Lucky Kilimanjaroは、そういう現実に音楽を通して真っ向から向き合っている。その姿勢(すなわち「おどる」ということ)は特に、歌詞の面で顕著に表れる。そして、その歌詞が濃密な音色のグラデーションを描くシンセサイザーに彩られたロマンチックなサウンドと出会うことで、彼らにしか作りえないポップミュージックが生み出されているのだ。身体性を伴った思考、生活的なダンス。Lucky Kilimanjaroの音楽とはそういうものである。
今、Lucky Kilimanjaroの勢いは確実に加速している。彼らは去年の11月に渋谷WWWで初のワンマンライブをソールドアウトで開催。結果的に中止になってしまったものの、今年の5月にはさらに規模を大きくして、恵比寿LIQUIDROOMでのワンマンライブもソールドアウトしていた。さらに言えば、熊木幸丸のソングライティングを必要としているのは、なにもLucky Kilimanjaroだけに留まらない。今年の2月にはHey! Say! JUMPのシングル『I am / Muah Muah』通常盤のカップリングに「ときめきは嘘じゃない」を提供しており、同時期に、DISH//に「SAUNA SONG」を提供している(ミニアルバム『CIRCLE』収録)。熊木幸丸のソングライティングは今、さらに大きなポップフィールドにおいても必要とされている。

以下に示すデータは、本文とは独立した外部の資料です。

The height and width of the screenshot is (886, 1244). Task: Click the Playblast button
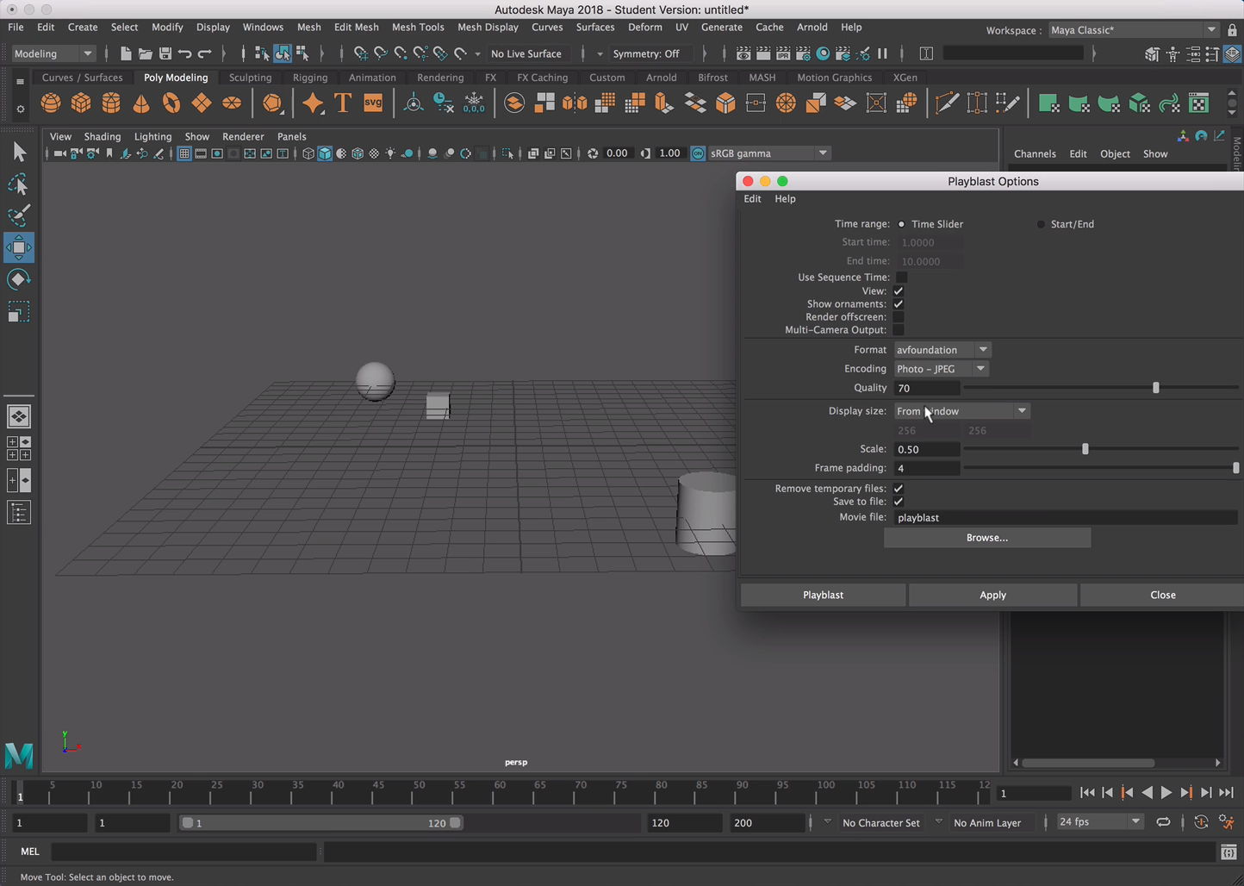click(823, 595)
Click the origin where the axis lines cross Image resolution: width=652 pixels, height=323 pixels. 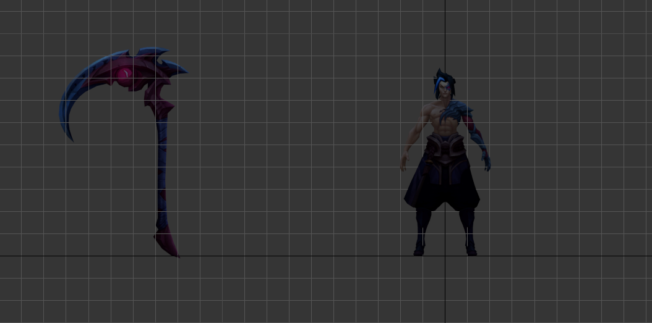pyautogui.click(x=445, y=256)
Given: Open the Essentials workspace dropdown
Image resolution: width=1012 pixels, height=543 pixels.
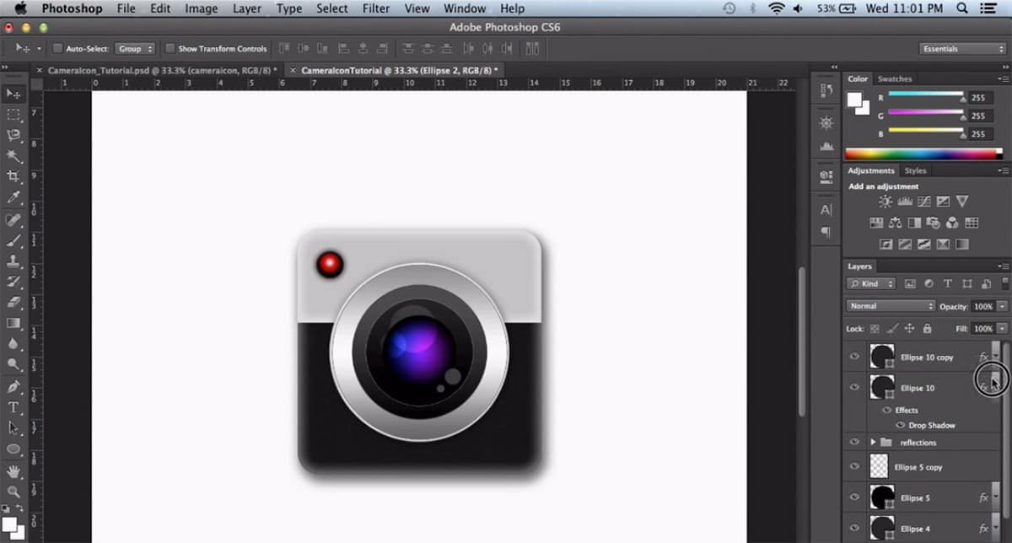Looking at the screenshot, I should [963, 49].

Lucky Kilimanjaro「SAUNA SONG」MV
DISH//に提供した「SAUNA SONG」は、9月に配信リリースされた(フィジカル盤は10月21日リリース)シングル『夜とシンセサイザー』のカップリングにセルフカバーが収録されている。この曲はDISH//の北村匠海の原案を元に作詞作曲を熊木幸丸が行った。ゆったりとしたテンポと、隙間のあるメロウなプロダクションが心地よい1曲で、〈サウナに入るのがおすすめ〉〈いますぐサウナにgo〉というユーモラスな歌詞が印象的だが、そうしたキャッチーなフレーズの狭間に、この時代を生きる人々に対しての、自分を愛し、他者を愛するための優しい提案が見え隠れするところが、とても熊木らしい筆致である。生活の中の些細な仕草のひとつひとつが、自分を変え、他者を変え、世界を変えていくということを、彼は知っているのだ。

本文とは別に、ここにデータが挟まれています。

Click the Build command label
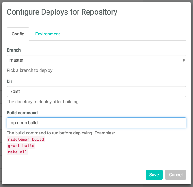tap(22, 113)
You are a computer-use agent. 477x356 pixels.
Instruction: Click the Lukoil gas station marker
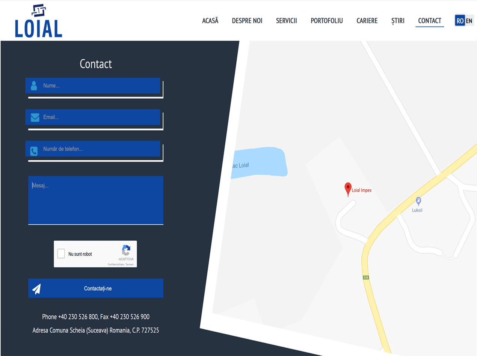click(x=418, y=201)
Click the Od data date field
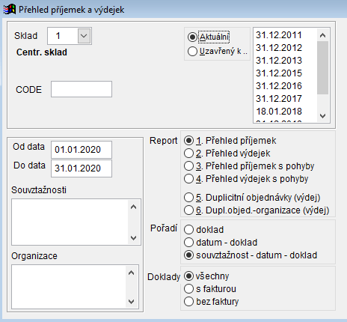Image resolution: width=347 pixels, height=322 pixels. (82, 150)
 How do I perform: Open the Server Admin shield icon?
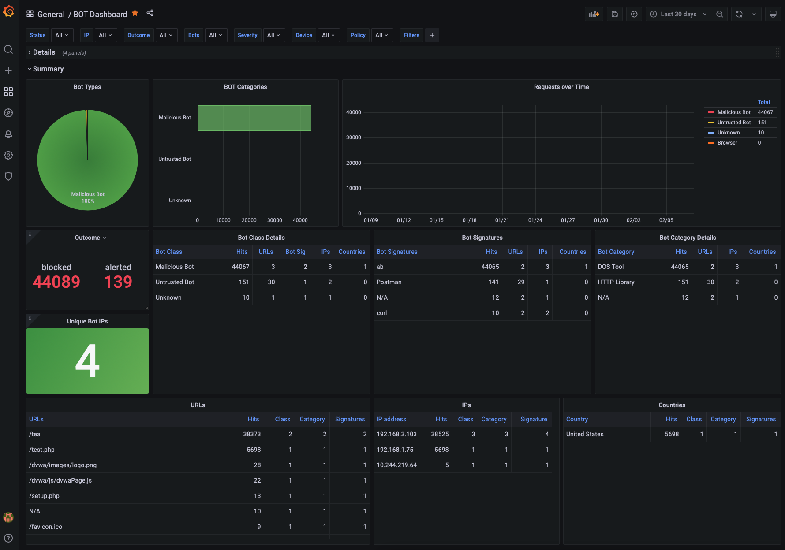coord(8,176)
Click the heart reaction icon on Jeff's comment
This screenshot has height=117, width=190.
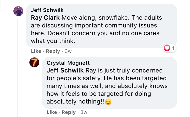pos(167,48)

2020年は今を生きる人々にとって簡単に忘れられない1年になるだろうが、きっとLucky Kilimanjaroというバンドの歴史においても、2020年は非常に大きな1年として記憶されていくことになるだろう。3月4日にはメジャー1stフルアルバム『!magination』をリリースし、その後、「光はわたしのなか」、『エモめの夏』、『太陽』、そして『夜とシンセサイザー』と、10月半ばまでの段階で、配信/フィジカルを含め4作のシングルをリリースしている。前述したバンドの好調ぶりを鑑みても、驚くほどのリリースペースである。なかでも、5月6日に事前告知なしで配信リリースされた「光はわたしのなか」は、コロナ禍における自粛期間中の心情と、そこから見出したメッセージを実直に綴った曲で、いわば「出さずにはいれなかった曲」という印象を与えるものだった。この曲では、彼らがこの時代、この状況をどう受け止め、なにを伝えたいと思ったのか、それが衝動的ともいえる筆致で描かれていた。
変わる日々に目隠しされても このダンスは止めないわ
ここでできることをやるよ
来たる夏を想うよ
未来は消えてないよ
今だから踊り歌うわ
誰かの笑顔を救い出す 光はわたしのなか(「光はわたしのなか」)
思考の変遷を具現化したかのように、1曲のなかで表情を変えていくサウンド。その中で歌われる歌詞には、叶わなかったLIQUIDROOM公演や、疲れたときの気持ちの拠り所になった『あつまれ どうぶつの森』など、コロナ禍における熊木幸丸のリアルな心象風景が随所に、直接的あるいは間接的な形で散りばめられていた。目隠しをされたような現実に混乱しながらも、しかし、それでも彼らは前を向こうとしていた。目隠しをされているからこそ、彼らは人間一人ひとりの内側にある「光」に目を向けようとした。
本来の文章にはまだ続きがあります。